Pero en 1975, en la antigua morada de los dioses volvio a sonar el estruendo apocalíptico. No eran los truenos de Júpiter ni el retumbar de nuevos terremotos. Eran los fuegos de una guerra civil que terminaría desangrando, por largos años, el Líbano. Baalbeck, en medio de una ruta estratégica, fue de nuevo el escenario de un infierno. Convertida en bastión de la fracción proiraní Hezbollah, la vieja ciudad padeció cruentos bombardeos que afectaron la estructura de sus viejos monumentos. Con sus columnas horadadas por las balas -y hasta burdamente pintarrajeadas con graffiti-, los templos quedaron prácticamente abandonados. La zona, hoy bajo dominio sirio, respira un momento de paz. Pero nadie garantiza nada en esas regiones. En la cercana y semidestruida Beirut, todavía se recuerda que el programa del Festival Internacional de Baalbeck 1975, que debió suspenderse por la guerra, incluía una famosa obra de Richard Wagner: la tetralogía El Ocaso de los Dioses.
Entre los restos de la vieja Baalbeck, anteriores a la época romana, pueden verse aún algunos bloques de piedra caliza de mil toneladas que suscitan las más imaginativas hipótesis. Esos gigantescos trozos de roca, perfectamente tallados, fueron transportados hasta allí desde una cantera cercana y elevados hasta una altura de siete metros. En el fondo de la cantera, a un kilómetro del emplazamiento de los templos, queda un bloque aislado, rectangular, que no llegó a ser totalmente desprendido de la roca original.
Los arqueólogos que lo estudiaron descuentan que estaba destinado para la fase final de una inmensa plataforma que quedó inconclusa. El bloque está cortado con una perfección similar a que se obtiene empleando una moderna herramienta de tallado con rayo láser.

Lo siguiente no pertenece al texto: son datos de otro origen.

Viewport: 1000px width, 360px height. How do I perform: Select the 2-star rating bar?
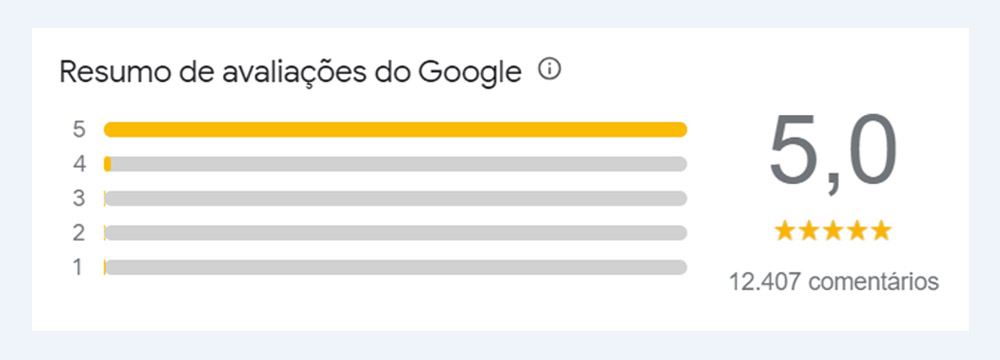point(395,233)
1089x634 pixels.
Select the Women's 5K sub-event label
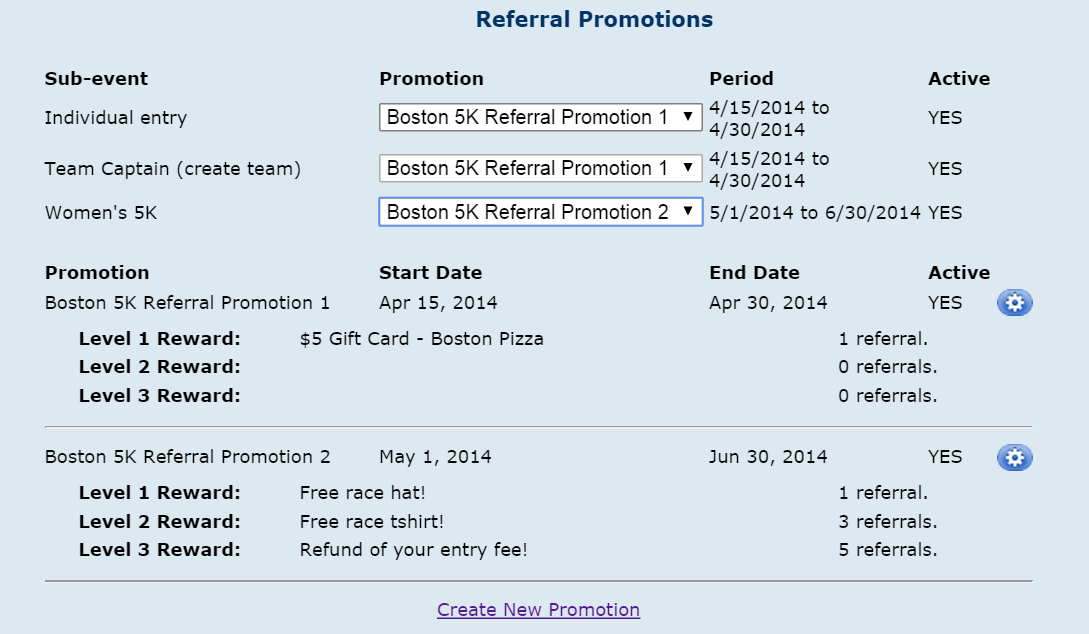pyautogui.click(x=101, y=213)
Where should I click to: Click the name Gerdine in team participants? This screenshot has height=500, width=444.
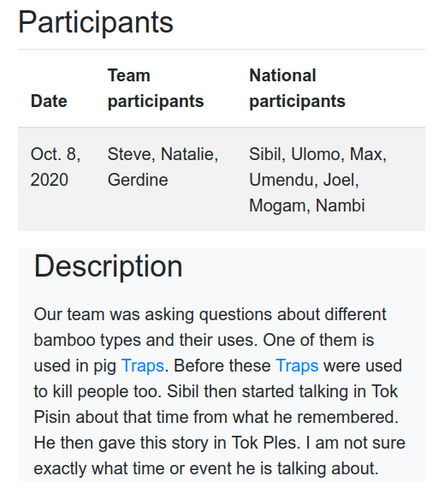138,180
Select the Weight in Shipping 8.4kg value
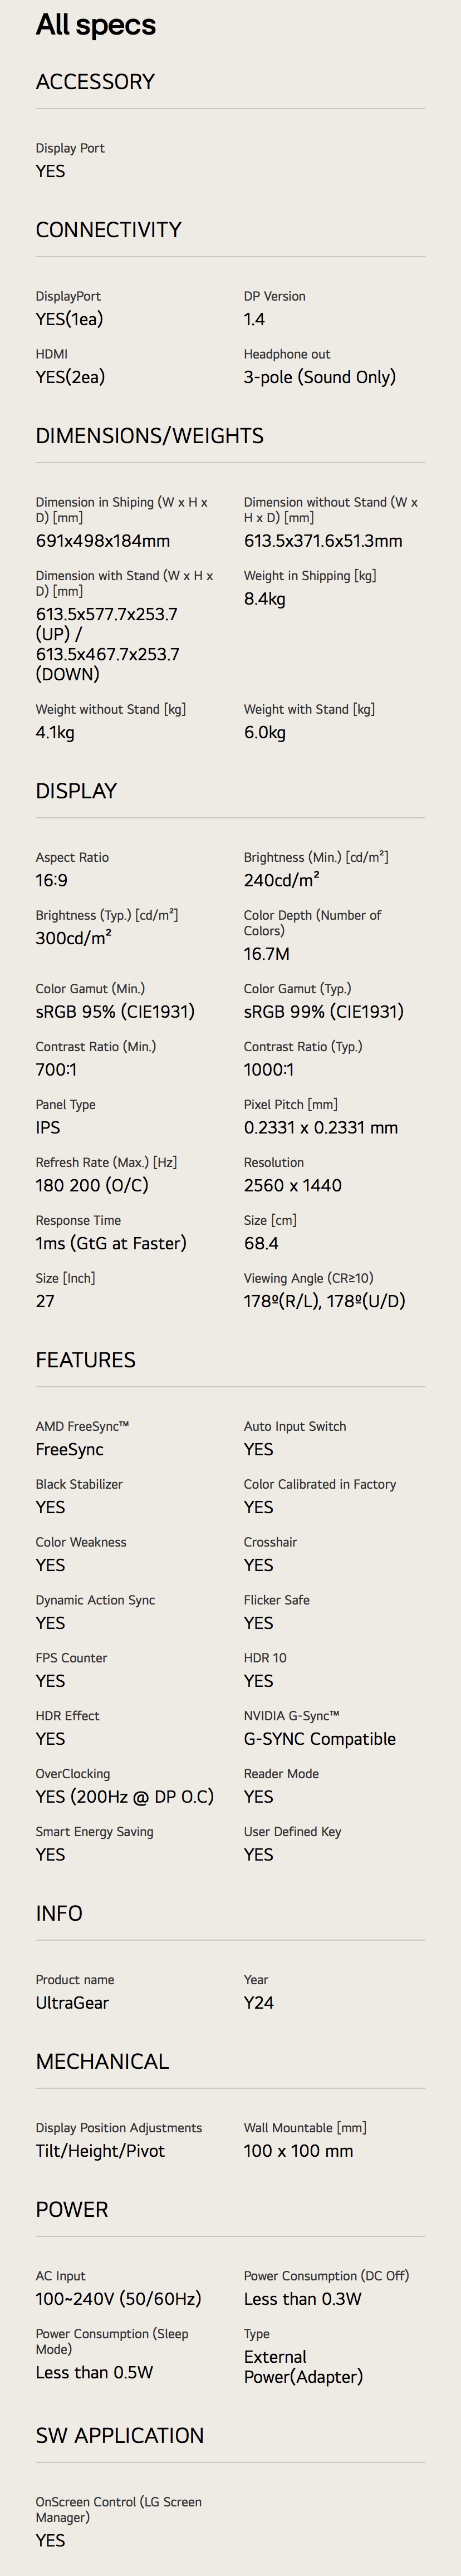This screenshot has width=461, height=2576. point(265,599)
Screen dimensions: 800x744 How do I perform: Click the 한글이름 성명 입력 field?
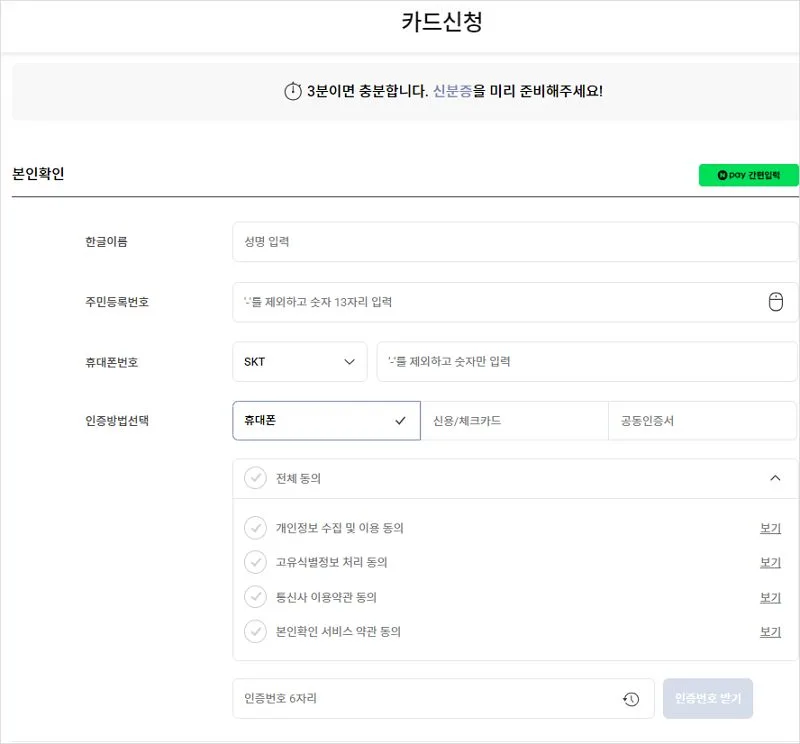point(515,242)
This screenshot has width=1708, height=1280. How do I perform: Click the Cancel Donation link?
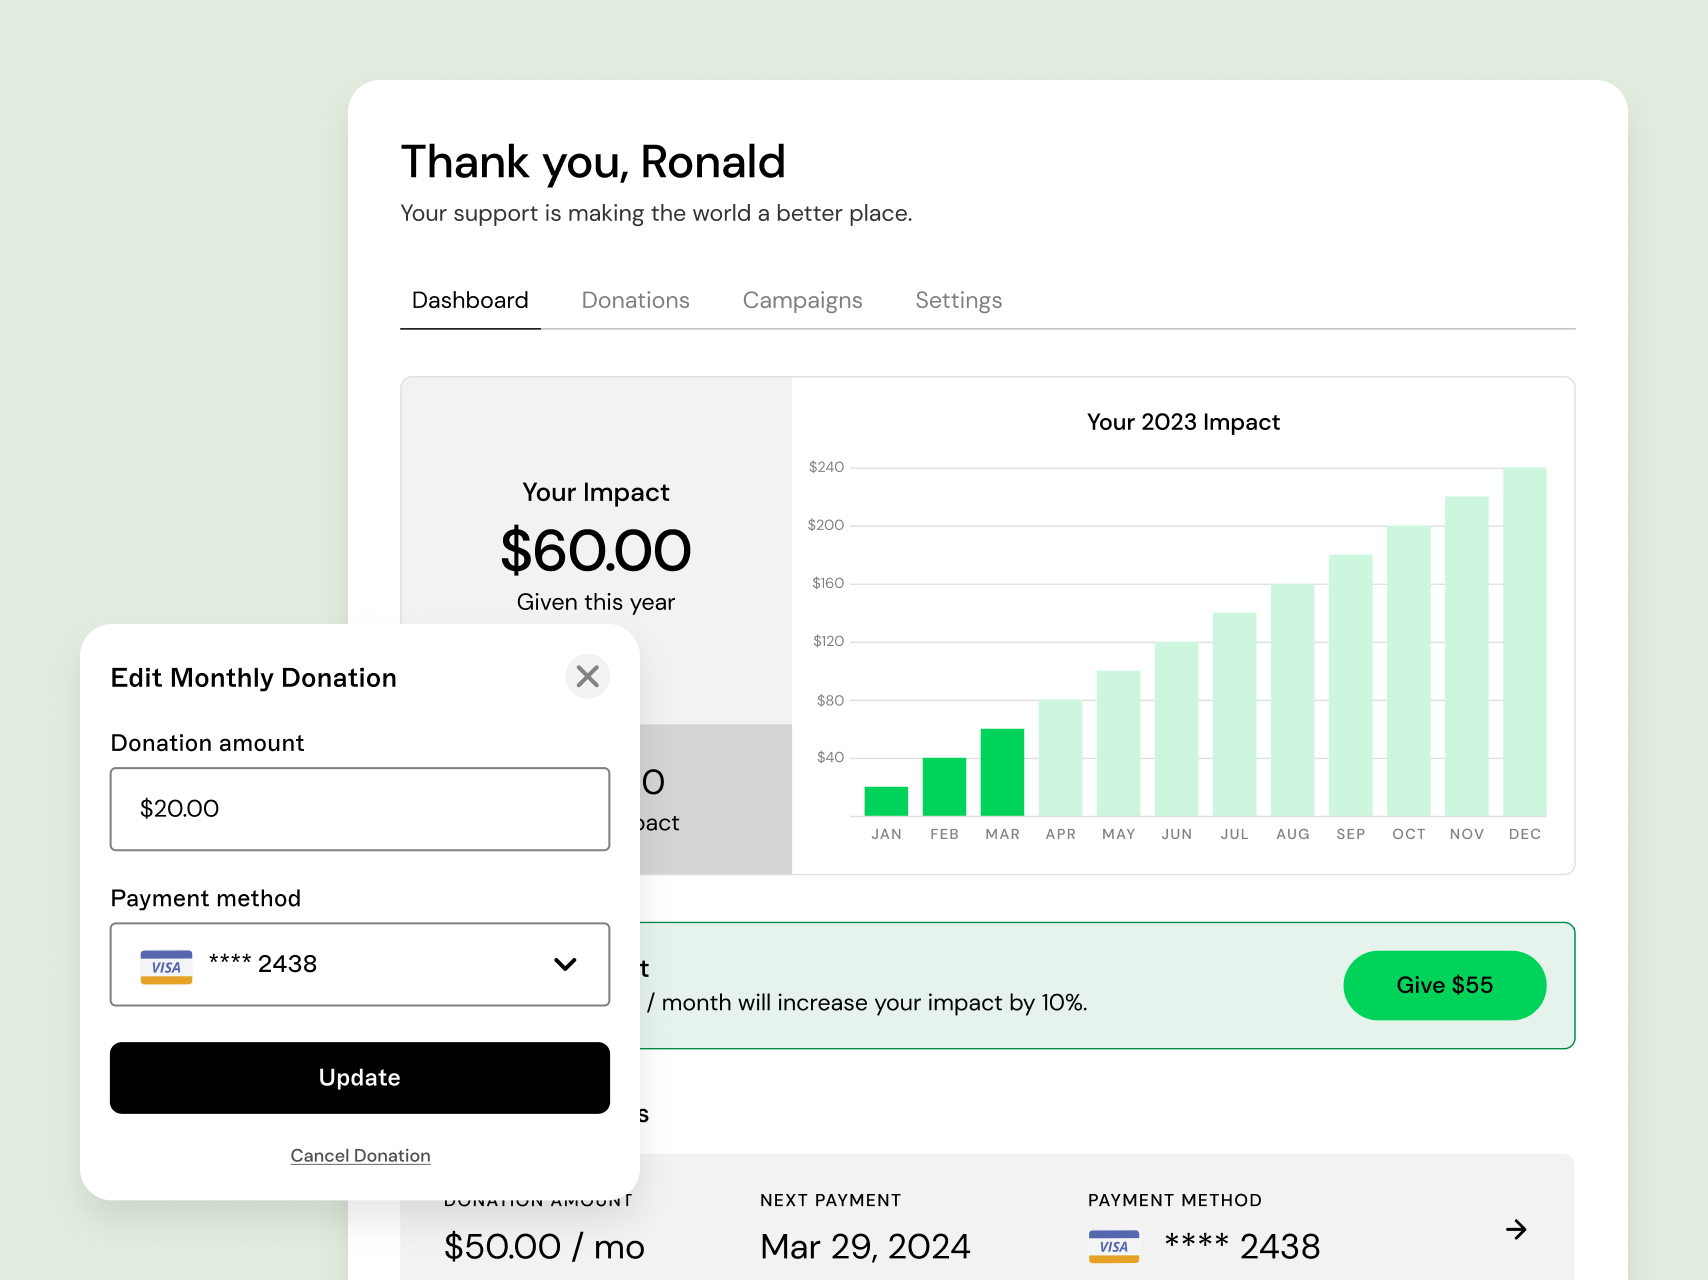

Además, para desplazar semejantes bloques de piedra desde la cantera hasta la ciudadela era necesario el esfuerzo conjunto de cuarenta mil hombres, o de tres mil bueyes. Una tarea ciclópea, que ha hecho abonar hipótesis fantasiosas, que incluyen la intervención de seres extraterrestres. Se llegó a decir que la inmensa plataforma inconclusa había sido diseñada para las maniobras de naves espaciales.